Biplab Deb’s latest gaffe: Tagore rejected Nobel Prize to protest British atrocities

Biplab Deb’s gaffe on Rabindranath Tagore was denounced by the Opposition, which said that the Tripura CM should do basic homework before delivering lectures.

india Updated: May 11, 2018 23:22 IST
Priyanka Deb Barman
Priyanka Deb Barman
Hindustan Times, Agartala
Tripura CM Biplab Kumar Deb interacting with the media at Tripura Bhawan in New Delhi.
Tripura CM Biplab Kumar Deb interacting with the media at Tripura Bhawan in New Delhi.(Sushil Kumar/HT File Photo)

Tripura chief minister Biplab Kumar Deb on Wednesday said that famous Indian poet Rabindranath Tagore refused the Nobel Prize in protest against the British, inviting controversy through contentious statements for probably the fifth time since he assumed charge of the state two months ago.

In reality, Tagore had rejected the knighthood conferred on him by the British after the Jallianwala Bagh massacre. The Nobel Prize for Literature – awarded to the poet in 1913 – remained with him until his death on August 7, 1941.

Speaking at the inauguration of the three-day-long Rajarshi festival at the Bhubaneswari temple in Udaipur, Deb said: “Besides being a world-famous poet, Rabindranath Tagore is also known for rejecting the Nobel Prize in protest against the British government.”

Highlighting the works penned by Tagore, Deb said Tripura could reach great heights if his ideals and thoughts were followed. “Tagore enjoyed an intimate relationship with the state’s royal family. His works bagged worldwide praise. So, I appeal to all that we follow his ideals and thoughts to make our state the greatest in the country,” he added.

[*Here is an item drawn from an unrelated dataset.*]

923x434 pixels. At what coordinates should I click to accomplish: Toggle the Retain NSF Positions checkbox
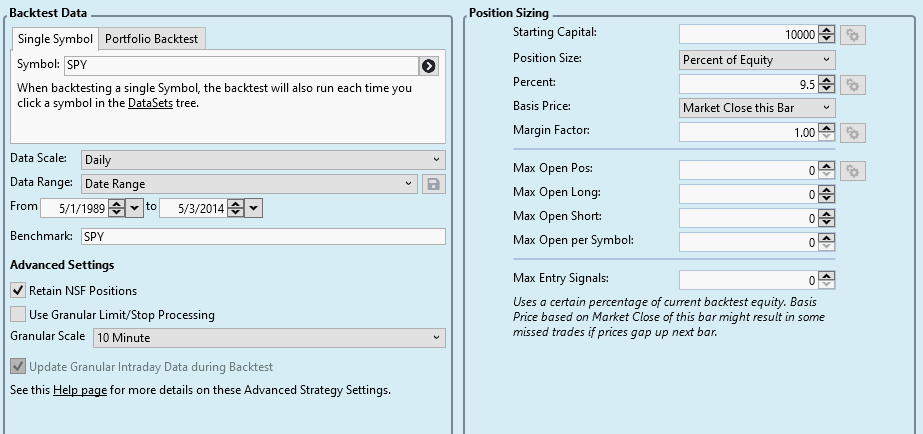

The opposition was quick to pounce on Deb’s gaffe, criticising him for not doing “basic homework” before delivering lectures. “Our chief minister has crossed every limit of idiocy. We even don’t feel like commenting on the issue,” said Communist Party of India (Marxist) central committee leader Goutam Das.

The Congress, for its part, dubbed the chief minister’s statement as “unfortunate”.

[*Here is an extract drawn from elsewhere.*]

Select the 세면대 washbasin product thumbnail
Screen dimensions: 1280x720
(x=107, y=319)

“It’s a request from our side that he (Deb) do a deep study on subjects he would like to speak on before an audience. Confusing the knighthood with the Nobel Prize is not expected of a chief minister,” said Tapas Dey, vice-president of the party’s state unit.

Deb has been in the news for his views on various subjects – including the existence of the Internet during the Mahabharata war, whether 1994 Miss World Diana Hayden can be considered an “Indian beauty”, the questionability of mechanical engineers joining the civil services, and raising cattle instead of approaching politicians for government jobs – over the last few weeks.